Law, Authority, & Sabbath – In the moral government of God framework, suddenly our the importance of our eschatology regarding the Sabbath becomes readily apparent. There are tendencies in various circles to suggest that the role of the Sabbath in end-time events is a kind of conditional aspect of prophecy, that perhaps the Great Controversy scenario was of 19th century relevance, but society and Satan have moved on to other concerns. But as long as the Christian world denies the authority of God in His law, as exemplified by the Sabbath command, the authority of God and his government will always be implicated. Our focus on relational elements of Sabbath cannot be allowed to obscure or do away with question of authority of God in a day. Post-modernism and anti-authority can not be allowed to define our apologetic

Eternal Hellfire – central issue of character of God – issue that conservatives and liberals seem to agree on.

Instantaneous creation versus evolution – God’s character in question in relation to method of creation . . . shows that important point is not literalism, or even necessarily the Sabbath per se. There are many Jews who embrace theistic evolution, yet observe and believe in the Sabbath. To lose creation is not necessarily to lose the Sabbath. Yet questions of atonement and God’s moral government in using death and suffering to create a “good” creation are essentially insurmountable.

Sanctuary, Judgment & Vindication - individuals are judged, but the overall point of the judgment is to justify and vindicate God’s government and Christ’s rulership. Both Daniel and Revelation speak of the judgment in terms of giving Christ authority and rulership over all peoples, languages and nations. For the individual, this becomes a judgment of identification, who are really Christ’s, rather than merit, who deserves to be saved. It is the difference between a faith-based, versus legalistic concept of judgment, and overcoming sin for that matter. It becomes a vindication of God’s ability to make man righteous, versus a judgment on man’s ability to reach a standard of perfection . . .

Ellen White put well the ultimate results of this judgment when she said, in her classic the Great Controversy, “the whole universe will have become witnesses to the nature and results of sin.
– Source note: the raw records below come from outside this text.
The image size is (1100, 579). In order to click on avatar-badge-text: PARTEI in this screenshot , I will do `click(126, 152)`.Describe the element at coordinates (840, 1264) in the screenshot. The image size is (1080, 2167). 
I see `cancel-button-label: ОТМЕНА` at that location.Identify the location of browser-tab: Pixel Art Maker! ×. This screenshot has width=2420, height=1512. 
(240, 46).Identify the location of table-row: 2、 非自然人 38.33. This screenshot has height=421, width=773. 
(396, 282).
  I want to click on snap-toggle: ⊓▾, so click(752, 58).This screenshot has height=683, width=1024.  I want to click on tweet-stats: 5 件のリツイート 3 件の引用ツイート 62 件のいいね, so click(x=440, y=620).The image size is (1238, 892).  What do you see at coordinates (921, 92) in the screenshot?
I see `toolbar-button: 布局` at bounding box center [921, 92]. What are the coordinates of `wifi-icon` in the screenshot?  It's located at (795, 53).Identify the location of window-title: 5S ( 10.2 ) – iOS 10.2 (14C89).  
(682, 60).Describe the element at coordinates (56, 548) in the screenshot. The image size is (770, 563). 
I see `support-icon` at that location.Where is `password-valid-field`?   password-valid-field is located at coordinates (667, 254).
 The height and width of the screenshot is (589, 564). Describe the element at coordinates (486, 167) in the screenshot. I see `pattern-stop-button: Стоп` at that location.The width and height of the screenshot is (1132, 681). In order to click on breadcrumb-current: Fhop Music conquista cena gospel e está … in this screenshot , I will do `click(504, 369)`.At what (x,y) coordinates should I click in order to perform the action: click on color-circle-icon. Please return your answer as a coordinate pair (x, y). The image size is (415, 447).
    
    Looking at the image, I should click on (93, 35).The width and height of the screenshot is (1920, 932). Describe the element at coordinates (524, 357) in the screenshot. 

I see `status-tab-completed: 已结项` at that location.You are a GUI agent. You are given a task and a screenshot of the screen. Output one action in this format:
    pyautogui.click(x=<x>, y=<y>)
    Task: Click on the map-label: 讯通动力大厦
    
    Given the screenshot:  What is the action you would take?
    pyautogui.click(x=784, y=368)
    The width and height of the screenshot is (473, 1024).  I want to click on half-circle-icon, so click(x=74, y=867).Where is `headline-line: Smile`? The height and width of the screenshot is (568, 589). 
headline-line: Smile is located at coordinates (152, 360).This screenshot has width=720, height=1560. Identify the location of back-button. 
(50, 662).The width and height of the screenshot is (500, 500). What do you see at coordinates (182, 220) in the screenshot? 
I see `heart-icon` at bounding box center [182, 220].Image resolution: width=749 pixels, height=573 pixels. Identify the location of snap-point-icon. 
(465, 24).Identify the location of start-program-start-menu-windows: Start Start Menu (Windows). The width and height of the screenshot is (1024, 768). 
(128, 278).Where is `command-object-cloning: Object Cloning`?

And its utter extermination, which at the beginning would have brought fear to angels and dishonor to God, will now vindicate His love and establish His honor before the universe of beings who delight to do His will, and in whose heart is His law . . . . The law of God, which Satan has reproached as the yoke of bondage, will be honored as the law of liberty. A tested and proved creation will never again be turned from allegiance to Him whose character has been fully manifested before them as fathomless love and infinite wisdom.” G.C. 504.